Copy out the material in full. Leave every line as it is.

(RECORD EXTRACTS)
= = =

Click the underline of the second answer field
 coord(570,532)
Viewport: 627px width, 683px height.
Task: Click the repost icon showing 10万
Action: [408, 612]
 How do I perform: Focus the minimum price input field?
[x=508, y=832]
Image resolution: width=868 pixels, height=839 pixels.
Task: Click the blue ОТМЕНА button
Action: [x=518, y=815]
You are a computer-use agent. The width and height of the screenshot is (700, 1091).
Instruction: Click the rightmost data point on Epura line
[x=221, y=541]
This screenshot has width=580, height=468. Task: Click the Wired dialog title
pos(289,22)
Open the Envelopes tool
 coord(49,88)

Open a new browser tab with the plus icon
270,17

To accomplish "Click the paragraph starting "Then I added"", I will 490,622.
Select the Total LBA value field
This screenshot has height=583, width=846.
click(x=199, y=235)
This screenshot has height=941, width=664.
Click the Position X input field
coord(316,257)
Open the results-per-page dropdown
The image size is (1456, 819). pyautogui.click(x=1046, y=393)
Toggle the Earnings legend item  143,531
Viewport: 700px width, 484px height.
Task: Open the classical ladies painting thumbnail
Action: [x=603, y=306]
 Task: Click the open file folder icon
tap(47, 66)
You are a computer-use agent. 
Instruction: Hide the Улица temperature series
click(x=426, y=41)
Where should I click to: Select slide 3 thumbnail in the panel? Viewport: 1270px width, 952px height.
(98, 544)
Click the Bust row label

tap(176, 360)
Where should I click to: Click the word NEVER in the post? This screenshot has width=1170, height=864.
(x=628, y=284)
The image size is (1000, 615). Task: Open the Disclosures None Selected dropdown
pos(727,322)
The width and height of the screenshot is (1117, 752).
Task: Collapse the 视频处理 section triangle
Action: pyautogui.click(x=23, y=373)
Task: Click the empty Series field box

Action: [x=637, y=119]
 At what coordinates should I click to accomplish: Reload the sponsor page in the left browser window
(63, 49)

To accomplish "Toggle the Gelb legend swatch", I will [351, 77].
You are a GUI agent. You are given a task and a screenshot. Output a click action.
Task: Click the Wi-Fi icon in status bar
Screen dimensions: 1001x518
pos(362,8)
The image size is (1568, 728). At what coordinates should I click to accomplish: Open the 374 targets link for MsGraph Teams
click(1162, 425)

= = =

(SOLUTION)
Click the underline of the second answer field
 coord(570,532)
Viewport: 627px width, 683px height.
Task: Click the repost icon showing 10万
Action: [408, 612]
 How do I perform: Focus the minimum price input field?
[x=508, y=832]
Image resolution: width=868 pixels, height=839 pixels.
Task: Click the blue ОТМЕНА button
Action: [x=518, y=815]
You are a computer-use agent. The width and height of the screenshot is (700, 1091).
Instruction: Click the rightmost data point on Epura line
[x=221, y=541]
This screenshot has width=580, height=468. Task: Click the Wired dialog title
pos(289,22)
Open the Envelopes tool
 coord(49,88)

Open a new browser tab with the plus icon
270,17

To accomplish "Click the paragraph starting "Then I added"", I will 490,622.
Select the Total LBA value field
This screenshot has height=583, width=846.
click(x=199, y=235)
This screenshot has height=941, width=664.
Click the Position X input field
coord(316,257)
Open the results-per-page dropdown
The image size is (1456, 819). pyautogui.click(x=1046, y=393)
Toggle the Earnings legend item  143,531
Viewport: 700px width, 484px height.
Task: Open the classical ladies painting thumbnail
Action: [x=603, y=306]
 Task: Click the open file folder icon
tap(47, 66)
You are a computer-use agent. 
Instruction: Hide the Улица temperature series
click(x=426, y=41)
Where should I click to: Select slide 3 thumbnail in the panel? Viewport: 1270px width, 952px height.
(98, 544)
Click the Bust row label

tap(176, 360)
Where should I click to: Click the word NEVER in the post? This screenshot has width=1170, height=864.
(x=628, y=284)
The image size is (1000, 615). Task: Open the Disclosures None Selected dropdown
pos(727,322)
The width and height of the screenshot is (1117, 752).
Task: Collapse the 视频处理 section triangle
Action: pyautogui.click(x=23, y=373)
Task: Click the empty Series field box

Action: [x=637, y=119]
 At what coordinates should I click to accomplish: Reload the sponsor page in the left browser window
(63, 49)

To accomplish "Toggle the Gelb legend swatch", I will [351, 77].
You are a GUI agent. You are given a task and a screenshot. Output a click action.
Task: Click the Wi-Fi icon in status bar
Screen dimensions: 1001x518
pos(362,8)
The image size is (1568, 728). At what coordinates should I click to accomplish: Open the 374 targets link for MsGraph Teams
click(1162, 425)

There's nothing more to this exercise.